Written task — Can you reproduce every line of the records, from the very start down through the line containing "coord(1609,168)", without changing anything and without going past that line?

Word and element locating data
::::

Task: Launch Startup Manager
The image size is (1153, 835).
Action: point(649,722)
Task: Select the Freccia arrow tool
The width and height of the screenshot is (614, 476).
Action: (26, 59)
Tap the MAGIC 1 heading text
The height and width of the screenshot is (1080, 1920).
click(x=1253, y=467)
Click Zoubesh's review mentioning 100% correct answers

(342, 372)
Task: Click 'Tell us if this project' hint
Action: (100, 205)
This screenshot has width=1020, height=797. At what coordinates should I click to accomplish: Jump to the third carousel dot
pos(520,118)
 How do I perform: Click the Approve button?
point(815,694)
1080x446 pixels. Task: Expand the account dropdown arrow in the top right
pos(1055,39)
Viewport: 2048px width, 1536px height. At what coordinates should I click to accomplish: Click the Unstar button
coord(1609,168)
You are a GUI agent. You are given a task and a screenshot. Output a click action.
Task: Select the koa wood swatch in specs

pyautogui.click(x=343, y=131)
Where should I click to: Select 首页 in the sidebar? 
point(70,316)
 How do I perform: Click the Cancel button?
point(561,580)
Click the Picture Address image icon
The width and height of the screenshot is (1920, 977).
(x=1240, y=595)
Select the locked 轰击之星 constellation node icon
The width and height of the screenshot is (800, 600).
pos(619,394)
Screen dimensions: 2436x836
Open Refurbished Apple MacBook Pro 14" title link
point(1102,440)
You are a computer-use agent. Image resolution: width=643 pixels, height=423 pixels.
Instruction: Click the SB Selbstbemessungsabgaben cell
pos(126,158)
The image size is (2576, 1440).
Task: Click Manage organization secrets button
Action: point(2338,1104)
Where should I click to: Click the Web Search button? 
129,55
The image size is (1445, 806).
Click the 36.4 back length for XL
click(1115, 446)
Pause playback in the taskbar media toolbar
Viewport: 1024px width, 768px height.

::::

Reply —
Task: Launch Startup Manager
The image size is (1153, 835).
Action: point(649,722)
Task: Select the Freccia arrow tool
The width and height of the screenshot is (614, 476).
Action: (26, 59)
Tap the MAGIC 1 heading text
The height and width of the screenshot is (1080, 1920).
click(x=1253, y=467)
Click Zoubesh's review mentioning 100% correct answers

(342, 372)
Task: Click 'Tell us if this project' hint
Action: (100, 205)
This screenshot has width=1020, height=797. At what coordinates should I click to accomplish: Jump to the third carousel dot
pos(520,118)
 How do I perform: Click the Approve button?
point(815,694)
1080x446 pixels. Task: Expand the account dropdown arrow in the top right
pos(1055,39)
Viewport: 2048px width, 1536px height. At what coordinates should I click to accomplish: Click the Unstar button
coord(1609,168)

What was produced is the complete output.